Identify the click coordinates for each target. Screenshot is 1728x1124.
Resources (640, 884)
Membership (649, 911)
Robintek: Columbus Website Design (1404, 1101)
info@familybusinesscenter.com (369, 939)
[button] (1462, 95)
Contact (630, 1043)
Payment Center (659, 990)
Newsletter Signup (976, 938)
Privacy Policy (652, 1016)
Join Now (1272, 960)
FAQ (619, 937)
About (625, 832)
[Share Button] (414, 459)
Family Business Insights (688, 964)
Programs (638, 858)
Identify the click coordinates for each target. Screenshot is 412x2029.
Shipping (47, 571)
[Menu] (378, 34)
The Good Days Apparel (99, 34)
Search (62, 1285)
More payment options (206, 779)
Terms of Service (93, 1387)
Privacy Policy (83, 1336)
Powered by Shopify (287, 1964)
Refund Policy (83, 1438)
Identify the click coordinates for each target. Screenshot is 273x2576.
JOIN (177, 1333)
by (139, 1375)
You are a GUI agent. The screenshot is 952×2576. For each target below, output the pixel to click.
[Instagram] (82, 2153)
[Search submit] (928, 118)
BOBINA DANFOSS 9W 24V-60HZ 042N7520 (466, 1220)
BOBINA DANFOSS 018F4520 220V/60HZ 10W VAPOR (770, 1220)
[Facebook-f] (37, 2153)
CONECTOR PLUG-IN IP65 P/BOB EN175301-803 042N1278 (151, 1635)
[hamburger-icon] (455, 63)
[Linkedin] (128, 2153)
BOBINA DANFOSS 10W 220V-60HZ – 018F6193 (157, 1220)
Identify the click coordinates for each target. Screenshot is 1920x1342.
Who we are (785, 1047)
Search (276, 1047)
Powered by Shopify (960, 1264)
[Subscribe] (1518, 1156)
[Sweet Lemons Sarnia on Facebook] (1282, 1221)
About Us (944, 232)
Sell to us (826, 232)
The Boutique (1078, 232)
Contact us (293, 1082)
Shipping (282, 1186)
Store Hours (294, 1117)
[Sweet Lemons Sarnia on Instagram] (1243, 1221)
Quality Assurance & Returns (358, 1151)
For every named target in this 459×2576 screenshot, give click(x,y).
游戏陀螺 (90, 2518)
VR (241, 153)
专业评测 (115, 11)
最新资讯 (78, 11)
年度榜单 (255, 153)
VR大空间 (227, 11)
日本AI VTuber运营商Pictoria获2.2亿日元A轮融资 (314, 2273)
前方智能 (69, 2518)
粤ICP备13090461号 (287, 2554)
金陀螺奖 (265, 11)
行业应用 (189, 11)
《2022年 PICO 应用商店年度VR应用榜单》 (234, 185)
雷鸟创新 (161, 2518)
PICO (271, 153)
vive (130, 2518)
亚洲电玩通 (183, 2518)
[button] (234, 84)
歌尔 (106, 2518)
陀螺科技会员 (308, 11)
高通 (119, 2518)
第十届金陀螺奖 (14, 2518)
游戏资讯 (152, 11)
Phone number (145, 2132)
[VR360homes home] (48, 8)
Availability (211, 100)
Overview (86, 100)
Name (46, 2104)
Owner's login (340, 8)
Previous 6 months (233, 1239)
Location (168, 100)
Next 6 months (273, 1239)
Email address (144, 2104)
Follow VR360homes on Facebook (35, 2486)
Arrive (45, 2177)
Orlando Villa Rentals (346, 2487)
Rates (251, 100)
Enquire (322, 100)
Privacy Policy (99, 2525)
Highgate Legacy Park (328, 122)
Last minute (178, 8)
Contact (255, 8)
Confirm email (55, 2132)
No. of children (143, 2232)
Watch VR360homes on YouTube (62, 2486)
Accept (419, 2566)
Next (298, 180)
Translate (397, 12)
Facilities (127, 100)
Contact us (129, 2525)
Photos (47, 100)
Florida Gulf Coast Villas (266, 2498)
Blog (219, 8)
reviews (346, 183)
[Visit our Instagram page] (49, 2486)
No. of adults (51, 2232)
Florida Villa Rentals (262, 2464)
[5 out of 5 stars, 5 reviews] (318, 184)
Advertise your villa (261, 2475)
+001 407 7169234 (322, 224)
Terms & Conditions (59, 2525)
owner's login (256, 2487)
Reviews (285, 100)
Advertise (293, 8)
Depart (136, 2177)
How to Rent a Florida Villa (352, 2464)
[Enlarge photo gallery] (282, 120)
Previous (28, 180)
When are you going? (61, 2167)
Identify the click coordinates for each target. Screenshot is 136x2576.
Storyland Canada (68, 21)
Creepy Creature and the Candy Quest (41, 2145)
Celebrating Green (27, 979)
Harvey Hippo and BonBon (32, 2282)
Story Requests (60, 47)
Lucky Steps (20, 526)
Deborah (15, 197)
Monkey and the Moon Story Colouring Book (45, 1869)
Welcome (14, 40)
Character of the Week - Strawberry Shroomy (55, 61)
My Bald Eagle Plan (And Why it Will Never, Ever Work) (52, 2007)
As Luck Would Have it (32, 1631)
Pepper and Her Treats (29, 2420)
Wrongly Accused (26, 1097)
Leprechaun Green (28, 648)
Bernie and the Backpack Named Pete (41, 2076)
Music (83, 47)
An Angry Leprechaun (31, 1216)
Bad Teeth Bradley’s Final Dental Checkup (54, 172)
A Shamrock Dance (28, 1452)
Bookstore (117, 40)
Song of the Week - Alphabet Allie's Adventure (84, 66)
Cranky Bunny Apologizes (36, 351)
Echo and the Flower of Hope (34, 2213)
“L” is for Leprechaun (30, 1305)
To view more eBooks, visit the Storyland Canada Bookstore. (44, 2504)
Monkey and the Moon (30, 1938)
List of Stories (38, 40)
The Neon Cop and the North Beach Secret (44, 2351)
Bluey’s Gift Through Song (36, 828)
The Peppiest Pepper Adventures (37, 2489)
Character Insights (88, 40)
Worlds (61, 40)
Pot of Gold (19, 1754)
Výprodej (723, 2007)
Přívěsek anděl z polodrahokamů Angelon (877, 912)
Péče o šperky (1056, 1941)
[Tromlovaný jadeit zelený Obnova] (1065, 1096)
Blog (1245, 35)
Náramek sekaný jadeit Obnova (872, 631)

· · · · · · ·

▶ [Task goal]: Quote every line from the beginning of the entries up to and including the line that contains "Payment Center (659, 990)".

▶ [Task output]:
Identify the click coordinates for each target. Screenshot is 1728x1124.
Resources (640, 884)
Membership (649, 911)
Robintek: Columbus Website Design (1404, 1101)
info@familybusinesscenter.com (369, 939)
[button] (1462, 95)
Contact (630, 1043)
Payment Center (659, 990)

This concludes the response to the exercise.